Here are the records. Write out exactly the lines between the one holding "Products (628, 93)" and the one holding "[Birstone Inc] (244, 97)", inclusive.

**Given information:**
○ ○ ○ ○ ○

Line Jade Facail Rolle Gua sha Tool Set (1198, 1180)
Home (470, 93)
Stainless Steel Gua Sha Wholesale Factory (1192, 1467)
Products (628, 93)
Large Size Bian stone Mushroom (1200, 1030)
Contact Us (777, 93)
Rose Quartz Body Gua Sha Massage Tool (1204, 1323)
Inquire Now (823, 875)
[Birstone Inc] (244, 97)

○ ○ ○ ○ ○

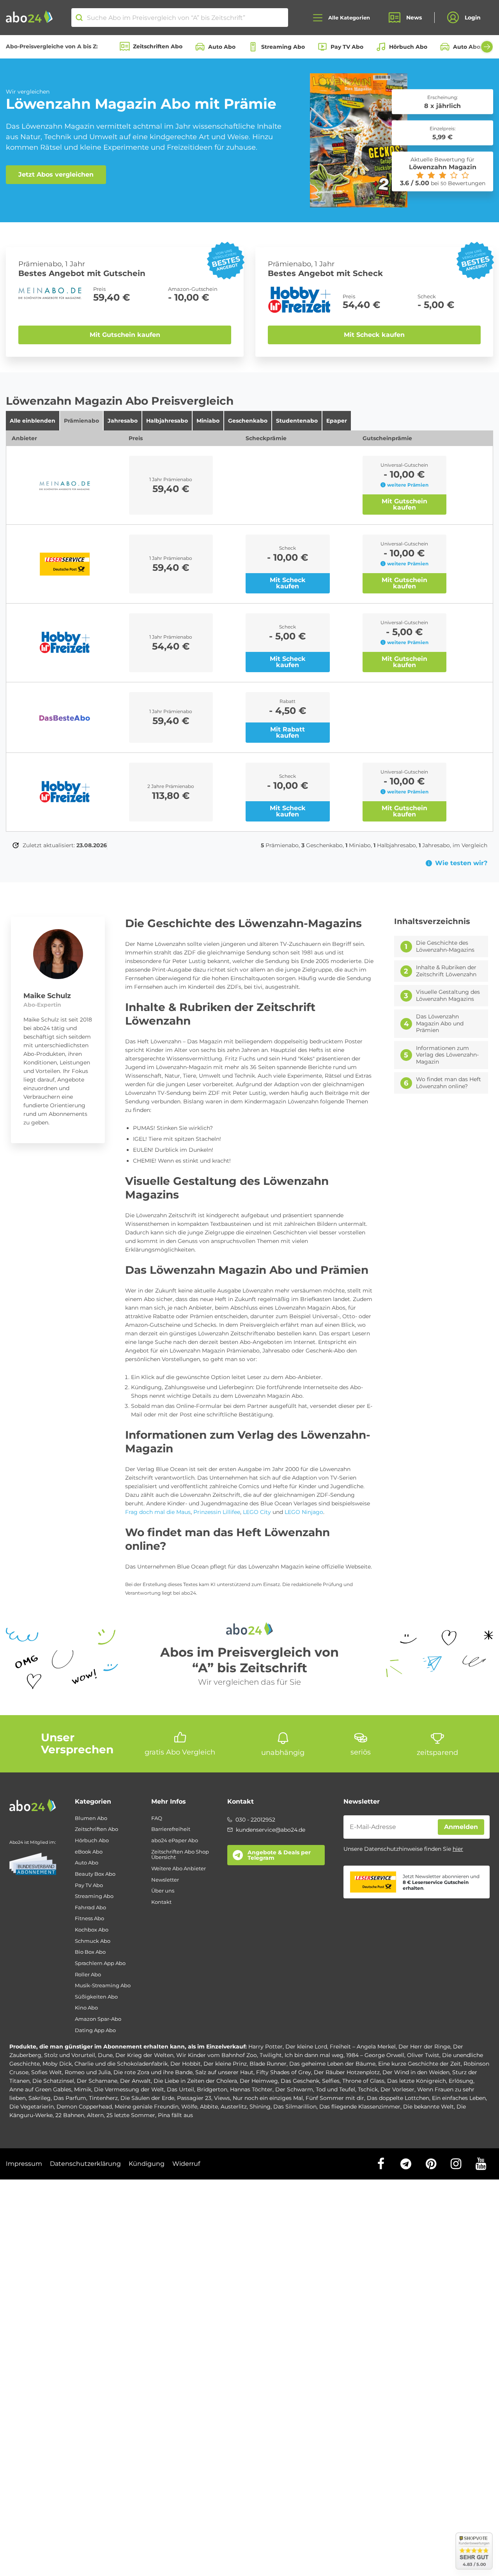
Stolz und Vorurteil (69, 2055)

○ ○ ○ ○ ○

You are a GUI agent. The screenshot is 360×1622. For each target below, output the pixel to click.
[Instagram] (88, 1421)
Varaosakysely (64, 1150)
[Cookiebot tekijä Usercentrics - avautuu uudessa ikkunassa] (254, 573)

○ ○ ○ ○ ○

**Solution to the exercise:**
Products (628, 93)
Large Size Bian stone Mushroom (1200, 1030)
Contact Us (777, 93)
Rose Quartz Body Gua Sha Massage Tool (1204, 1323)
Inquire Now (823, 875)
[Birstone Inc] (244, 97)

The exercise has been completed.